Scientists continue to search for life on other planets and moons in our Solar System. There are some contenders: Jupiter’s Europa and Saturn’s Enceladus, despite their frozen, forbidding surfaces, are hiding vast oceans beneath the ice – among several moons with subsurface oceans and hence there is the possibility of some form of microbial life being present.
Research, arising from the University of Arizona, suggests geochemical processes, as currently known, do not offer an adequate explanation for the levels of methane measured by the Cassini spacecraft on Saturn’s icy moon.
The inference is that conditions for life may exist on Enceladus, since the data is consistent with microbial activity similar to that known to occur at hydrothermal vents in Earth’s oceans. However, it is important to note that similar conditions do not mean that life does exist, only that it could exist.
Enceladus is the sixth-largest moon of Saturn. The satellite is about 500 kilometers in diameter, about a tenth of that of Saturn’s largest moon, Titan. Enceladus is covered by fresh, clean ice and it appears as a highly reflective object within the Solar System. The moon has some remarkable characteristics; for example, buried beneath 20 kilometers of ice, the subsurface ocean of Enceladus appears to be churning with currents akin to those on Earth. This subsurface ocean produces regular geyser-like eruptions.
By travelling through the plumes and by sampling the chemical makeup, Cassini detected a relatively high concentration of specified molecules that are associated with hydrothermal vents on the bottom of Earth’s oceans. Of interest were dihydrogen, methane, and carbon dioxide. Of these, the amount of methane found in the plumes was regarded by the science team as particularly unexpected
Cassini was the fourth space probe to visit Saturn and the first to enter its orbit. While the data from the mission continues to be assessed, scientists have already discovered propeller-like formations on Saturn, witnessed the possible birth of a new moon and observed the most active, chaotic rings within the Solar System (this is Saturn’s F ring).
The finding leads to the theoretical possibility that Earth-like bacteria (such as methanogens) that function to ‘eat’ dihydrogen and produce methane.

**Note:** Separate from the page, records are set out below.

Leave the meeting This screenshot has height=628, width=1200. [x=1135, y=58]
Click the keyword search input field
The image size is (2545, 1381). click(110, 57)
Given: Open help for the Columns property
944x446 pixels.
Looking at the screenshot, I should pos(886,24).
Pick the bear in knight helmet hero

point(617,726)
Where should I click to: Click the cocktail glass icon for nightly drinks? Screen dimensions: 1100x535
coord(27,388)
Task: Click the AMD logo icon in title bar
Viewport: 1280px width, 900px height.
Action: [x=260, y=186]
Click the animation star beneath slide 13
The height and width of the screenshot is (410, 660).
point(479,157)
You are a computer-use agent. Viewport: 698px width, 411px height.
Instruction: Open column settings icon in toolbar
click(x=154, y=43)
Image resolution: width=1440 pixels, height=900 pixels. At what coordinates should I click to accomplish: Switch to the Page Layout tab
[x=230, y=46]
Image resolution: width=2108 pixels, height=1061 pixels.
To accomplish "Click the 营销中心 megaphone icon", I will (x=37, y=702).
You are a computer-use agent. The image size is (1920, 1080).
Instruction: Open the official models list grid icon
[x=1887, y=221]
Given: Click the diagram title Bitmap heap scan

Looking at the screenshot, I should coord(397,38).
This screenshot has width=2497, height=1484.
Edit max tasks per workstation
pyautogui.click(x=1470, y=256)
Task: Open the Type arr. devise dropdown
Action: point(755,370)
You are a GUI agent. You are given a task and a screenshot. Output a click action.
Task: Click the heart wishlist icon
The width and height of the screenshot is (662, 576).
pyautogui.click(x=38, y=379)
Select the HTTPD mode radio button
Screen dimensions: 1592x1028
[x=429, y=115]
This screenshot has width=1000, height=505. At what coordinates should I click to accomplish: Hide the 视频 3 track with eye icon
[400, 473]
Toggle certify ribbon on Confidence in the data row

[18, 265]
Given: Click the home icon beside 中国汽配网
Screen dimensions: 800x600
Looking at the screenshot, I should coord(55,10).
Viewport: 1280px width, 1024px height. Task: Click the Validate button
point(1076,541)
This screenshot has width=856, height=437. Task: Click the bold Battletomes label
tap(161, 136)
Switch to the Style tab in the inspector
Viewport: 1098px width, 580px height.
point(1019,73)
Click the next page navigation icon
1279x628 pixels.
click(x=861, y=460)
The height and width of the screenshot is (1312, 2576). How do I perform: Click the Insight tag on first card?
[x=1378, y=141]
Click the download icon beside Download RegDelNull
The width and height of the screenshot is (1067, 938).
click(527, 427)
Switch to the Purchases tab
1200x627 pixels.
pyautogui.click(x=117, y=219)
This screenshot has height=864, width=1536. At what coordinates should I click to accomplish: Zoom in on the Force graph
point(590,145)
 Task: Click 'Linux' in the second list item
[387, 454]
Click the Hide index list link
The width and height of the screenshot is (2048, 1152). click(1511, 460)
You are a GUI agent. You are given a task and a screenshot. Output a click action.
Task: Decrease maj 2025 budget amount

Such a presence may explain the surprisingly large amount of methane detected by Cassini.
The possibility arises from analyzing the collected data from the perspectives of geochemistry and microbial ecology. A model based on these inputs , based on a given set of chemical conditions, such as the dihydrogen concentration in the hydrothermal fluid, plus readings of temperature, finds that the conditions could provide a suitable environment for certain bacteria to thrive.
The presence of the right chemical mix might be a consequence of Enceladus most likely having been formed through the accretion of organic-rich material supplied by comets during the earlier days of the Solar System.
The research appears in the journal Nature Astronomy, titled “Bayesian analysis of Enceladus’s plume data to assess methanogenesis.”